Methods. Samples included biopsies from individuals undergoing screening colonoscopy (n = 10, all biofilm-negative) and tumor resections from CRC patients (n = 35) at the University of Malaya in Malaysia. The CRC tissues represented diverse biofilm compositions as determined by FISH: biofilm negative (n = 10), polymicrobial (n = 10), Fusobacteria blooms (n = 10), and Proteobacteria dominant (n = 5). Untargeted metabolomics was performed by HILIC and RPLC-mass spectrometry. Data were processed using ProteoWizard MSConvert, XCMS, CAMERA, MetCleaning, and Metaboanalyst. Enriched pathways were identified using the Mummichog pipeline. Metabolite identification and validation are ongoing and being performed by matching accurate mass and experimental MS/MS data against an in-house library.

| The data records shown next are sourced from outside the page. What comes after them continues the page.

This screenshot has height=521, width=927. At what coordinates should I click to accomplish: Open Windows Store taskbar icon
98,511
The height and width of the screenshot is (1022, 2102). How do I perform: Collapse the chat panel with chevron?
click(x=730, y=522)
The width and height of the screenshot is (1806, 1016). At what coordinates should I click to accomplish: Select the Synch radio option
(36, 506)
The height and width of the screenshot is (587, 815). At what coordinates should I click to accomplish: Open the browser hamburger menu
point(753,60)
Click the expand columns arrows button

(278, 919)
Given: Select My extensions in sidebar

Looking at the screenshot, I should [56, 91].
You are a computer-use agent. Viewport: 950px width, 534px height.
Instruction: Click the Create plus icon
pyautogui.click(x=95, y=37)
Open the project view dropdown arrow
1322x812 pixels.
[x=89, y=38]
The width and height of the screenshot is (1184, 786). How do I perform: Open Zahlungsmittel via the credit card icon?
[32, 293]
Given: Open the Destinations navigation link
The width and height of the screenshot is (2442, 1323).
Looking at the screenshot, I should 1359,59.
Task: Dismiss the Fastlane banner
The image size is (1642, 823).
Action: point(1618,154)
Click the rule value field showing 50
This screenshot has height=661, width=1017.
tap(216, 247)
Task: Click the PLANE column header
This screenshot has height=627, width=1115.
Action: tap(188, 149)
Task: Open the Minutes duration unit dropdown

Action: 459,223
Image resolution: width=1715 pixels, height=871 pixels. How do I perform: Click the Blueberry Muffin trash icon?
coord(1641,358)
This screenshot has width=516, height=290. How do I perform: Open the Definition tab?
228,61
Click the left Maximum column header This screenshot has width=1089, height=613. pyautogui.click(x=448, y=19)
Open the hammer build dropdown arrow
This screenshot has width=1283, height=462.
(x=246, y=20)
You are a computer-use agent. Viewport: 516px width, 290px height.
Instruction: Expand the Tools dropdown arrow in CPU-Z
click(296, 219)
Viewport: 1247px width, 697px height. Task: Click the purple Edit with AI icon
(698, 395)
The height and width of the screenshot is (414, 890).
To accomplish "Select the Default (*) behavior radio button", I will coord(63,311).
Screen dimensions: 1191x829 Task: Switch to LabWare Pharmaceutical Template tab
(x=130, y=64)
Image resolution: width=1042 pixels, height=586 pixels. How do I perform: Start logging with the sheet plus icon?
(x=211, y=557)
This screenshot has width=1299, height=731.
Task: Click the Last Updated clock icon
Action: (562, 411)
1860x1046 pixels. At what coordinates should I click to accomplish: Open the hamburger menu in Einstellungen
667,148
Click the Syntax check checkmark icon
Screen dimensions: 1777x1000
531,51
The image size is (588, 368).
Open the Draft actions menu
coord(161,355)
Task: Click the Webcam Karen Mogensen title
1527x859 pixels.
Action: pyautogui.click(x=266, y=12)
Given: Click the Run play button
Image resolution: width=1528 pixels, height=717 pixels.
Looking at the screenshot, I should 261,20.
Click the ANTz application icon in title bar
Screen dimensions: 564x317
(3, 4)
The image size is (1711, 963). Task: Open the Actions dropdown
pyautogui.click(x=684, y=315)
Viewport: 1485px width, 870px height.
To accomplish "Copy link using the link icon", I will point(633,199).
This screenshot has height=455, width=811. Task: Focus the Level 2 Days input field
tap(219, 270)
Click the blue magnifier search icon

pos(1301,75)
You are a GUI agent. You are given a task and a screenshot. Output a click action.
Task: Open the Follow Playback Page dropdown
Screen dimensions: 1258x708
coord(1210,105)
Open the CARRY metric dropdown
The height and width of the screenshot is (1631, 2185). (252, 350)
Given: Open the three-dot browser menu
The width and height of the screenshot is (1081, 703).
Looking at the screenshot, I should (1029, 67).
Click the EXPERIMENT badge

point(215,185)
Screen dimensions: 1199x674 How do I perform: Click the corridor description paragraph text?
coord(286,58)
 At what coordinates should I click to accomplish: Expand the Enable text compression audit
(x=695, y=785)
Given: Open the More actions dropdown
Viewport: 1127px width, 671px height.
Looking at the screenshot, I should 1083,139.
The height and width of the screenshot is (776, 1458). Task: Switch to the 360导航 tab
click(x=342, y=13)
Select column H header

Results. Distinct metabolic profiles were detected between biopsy and CRC tissues, biofilm-positive and negative tissues, and biofilm subtypes, p < 0.01, fold-change > 2. Three hundred and fifty-two metabolic features were higher in biofilm-positive tissues, whereas 37 features were higher in biofilm-negative tissues. Twenty-three metabolic pathways were predicted to be differentially enriched across biofilm subtypes, p < 0.05. The ‘C21-steroid hormone biosynthesis’ pathway was most differentially enriched between biofilm-positive and negative CRC tissues, p = 2.0E-14. The ‘prostaglandin formation from arachidonate’ pathway was the only pathway that was differentially enriched between biofilm-positive and negative CRC tissues (p = 2.5E-4), as well as between biofilm-positive subtypes: Fusobacteria blooms vs Proteobacteria dominant (p = 3.5E-3), Fusobacteria blooms vs polymicrobial (p = 1.8E-6), and polymicrobial vs Proteobacteria dominant (p = 0.01). By clustering analysis, the Fusobacteria blooms subtype displayed a distinct pattern versus other subtypes.

Conclusions. Biofilm subtypes have distinct metabolic profiles in a Malaysian cohort. Subtypes may exist upon a continuum or be functionally redundant because certain biofilm subtypes are more metabolically similar than others. Findings align with prior work in international cohorts that demonstrates metabolic differences between biopsy and CRC tissues as well as biofilm-positive and negative samples.